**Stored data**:

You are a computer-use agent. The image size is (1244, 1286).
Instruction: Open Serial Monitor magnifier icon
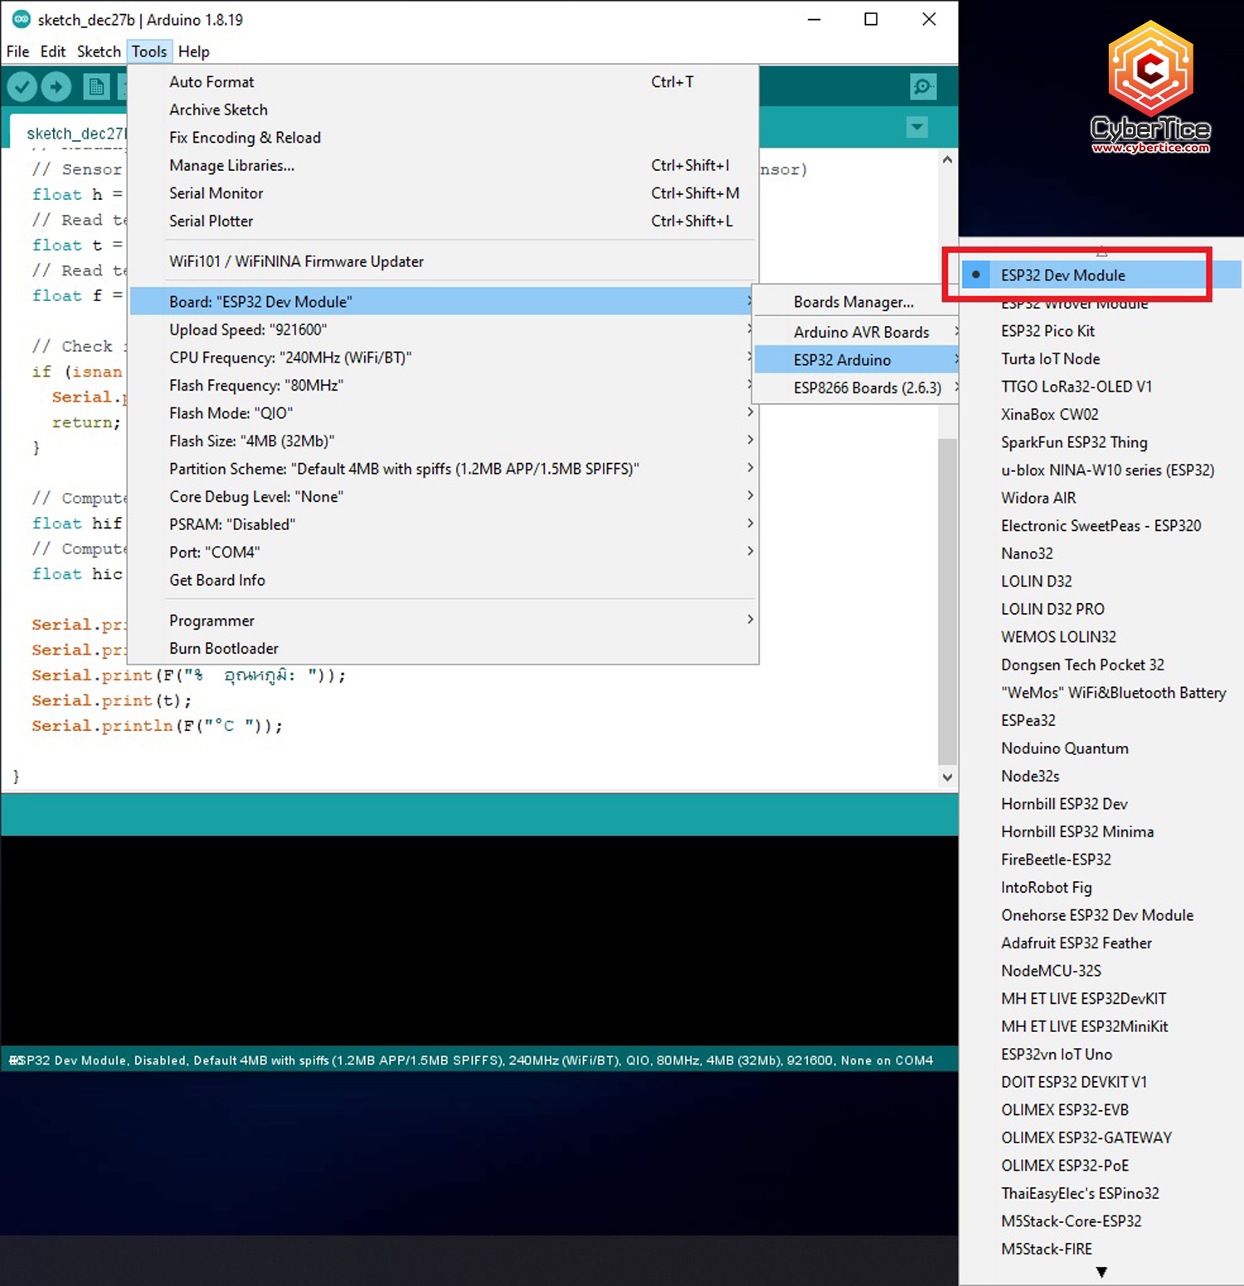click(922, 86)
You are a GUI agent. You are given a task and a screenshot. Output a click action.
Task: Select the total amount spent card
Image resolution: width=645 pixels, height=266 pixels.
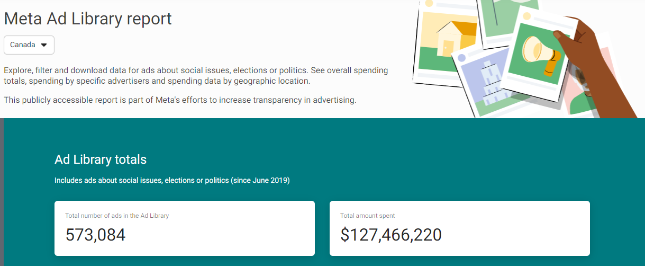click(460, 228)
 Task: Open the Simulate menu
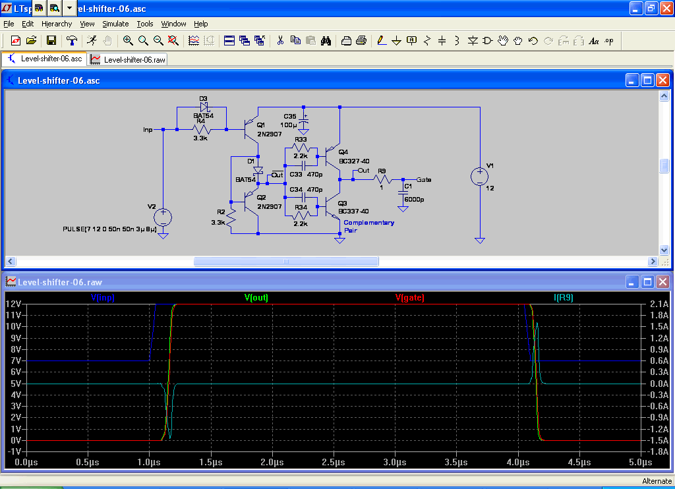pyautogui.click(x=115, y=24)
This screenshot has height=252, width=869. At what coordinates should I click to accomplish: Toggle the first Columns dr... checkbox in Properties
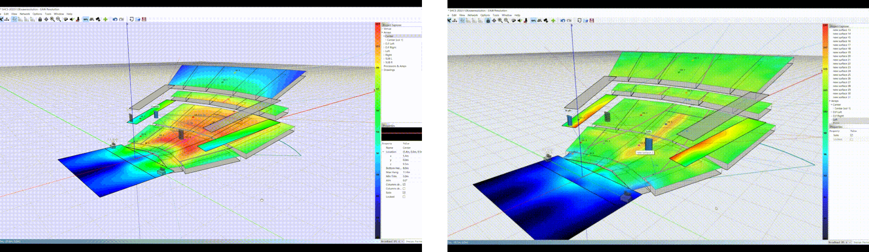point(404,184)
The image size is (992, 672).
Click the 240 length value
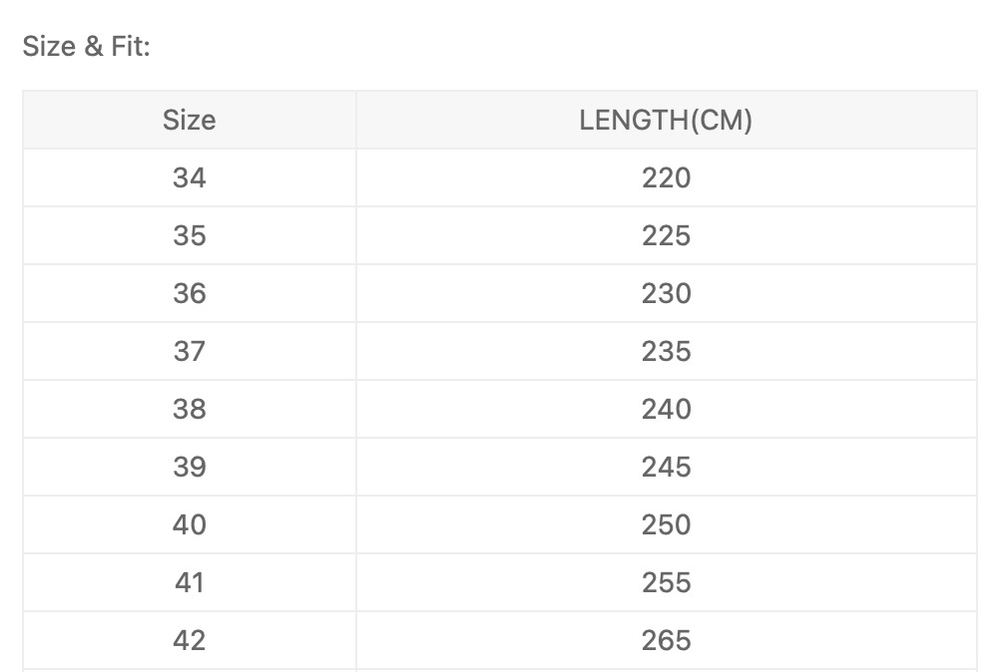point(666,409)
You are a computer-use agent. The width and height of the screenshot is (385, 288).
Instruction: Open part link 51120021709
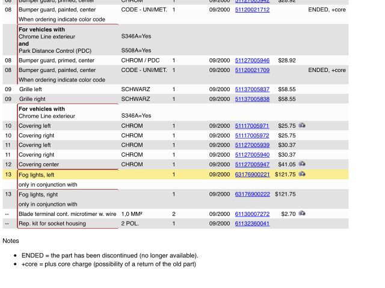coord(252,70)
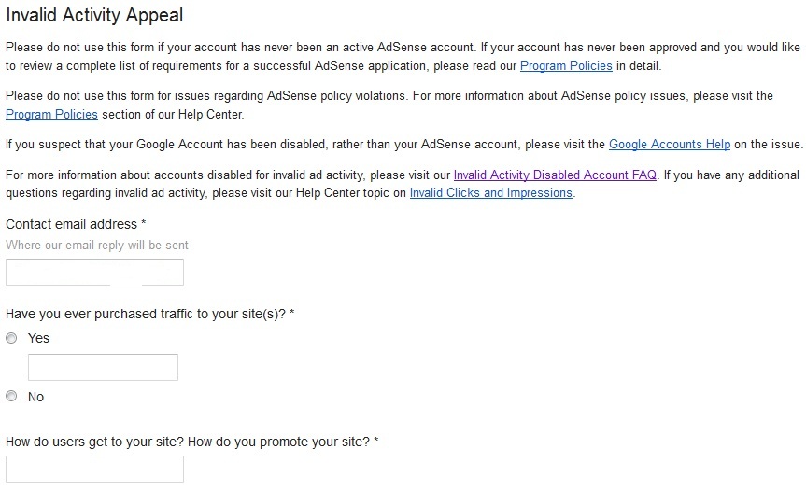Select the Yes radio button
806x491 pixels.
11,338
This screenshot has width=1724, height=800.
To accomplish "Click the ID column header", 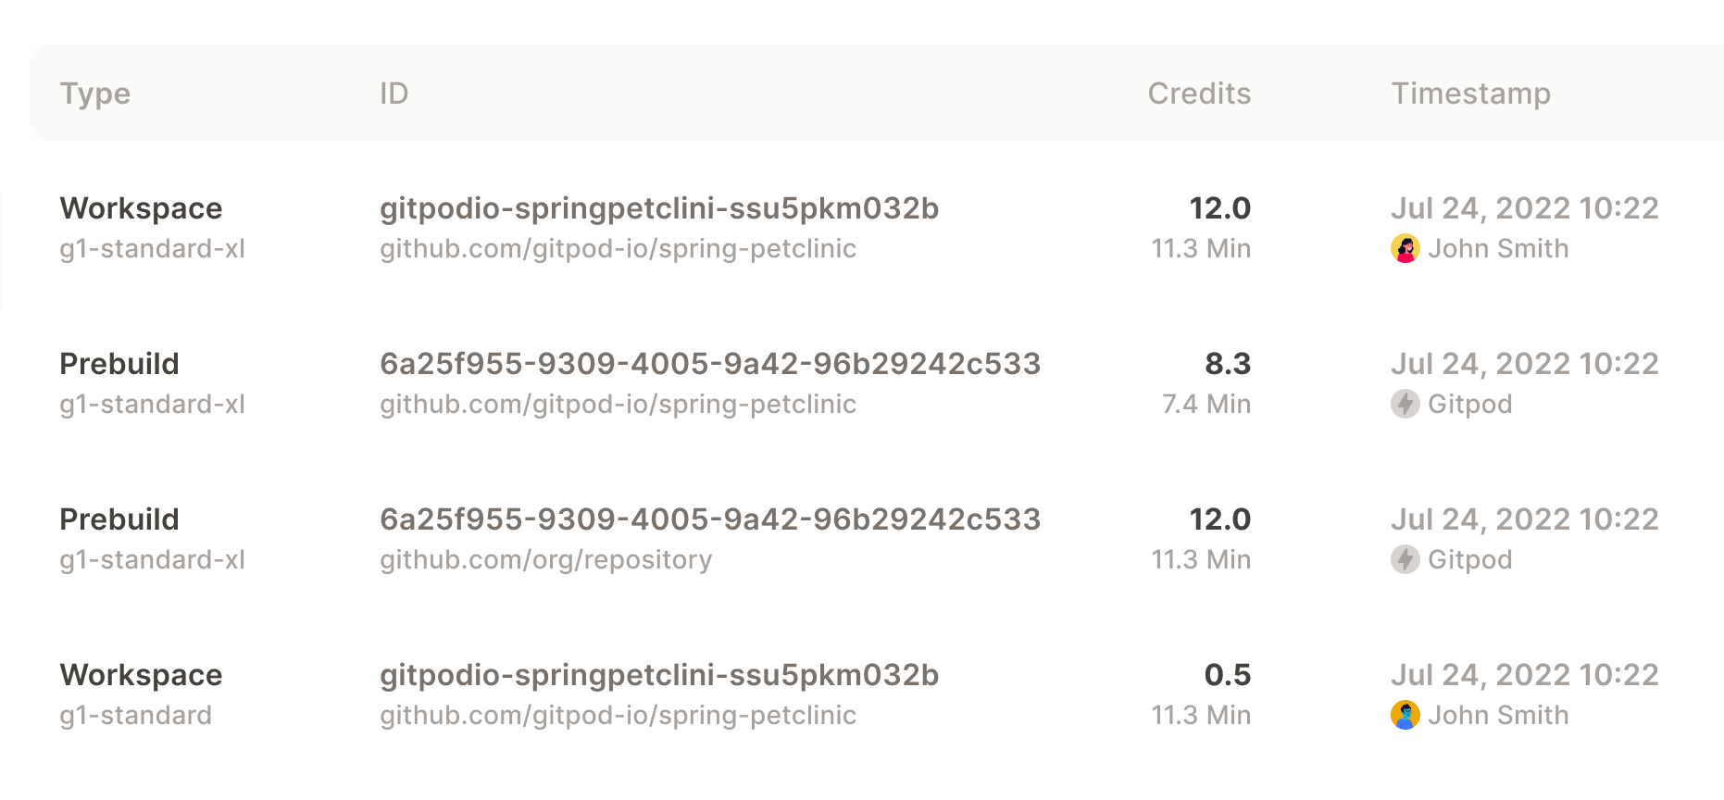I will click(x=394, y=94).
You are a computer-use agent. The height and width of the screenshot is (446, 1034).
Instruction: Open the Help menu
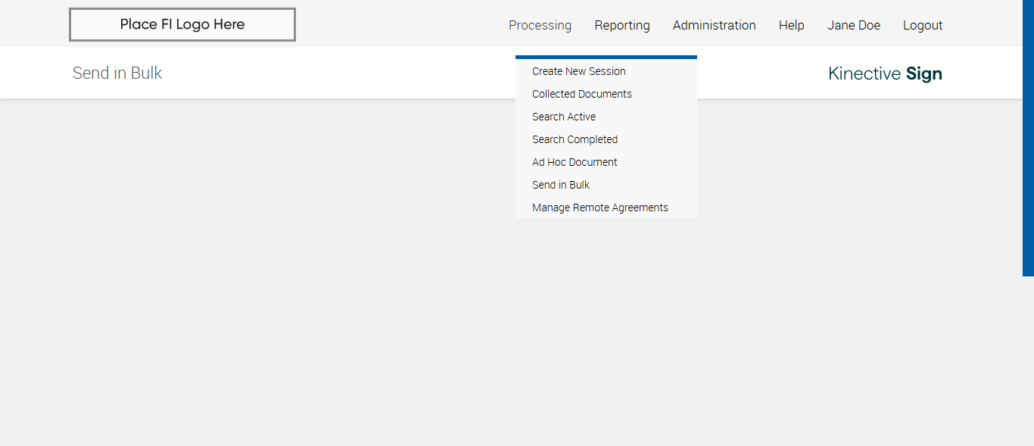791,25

**AIM OF THE TASK**: Pictures stay out of the copy. Reproduce exactly the lines from the one containing "You are a computer-use agent. The height" through the last line of the records above, both included.

**RESULT FOR THIS EXERCISE**:
You are a computer-use agent. The height and width of the screenshot is (446, 1034).
Instruction: Open the Help menu
791,25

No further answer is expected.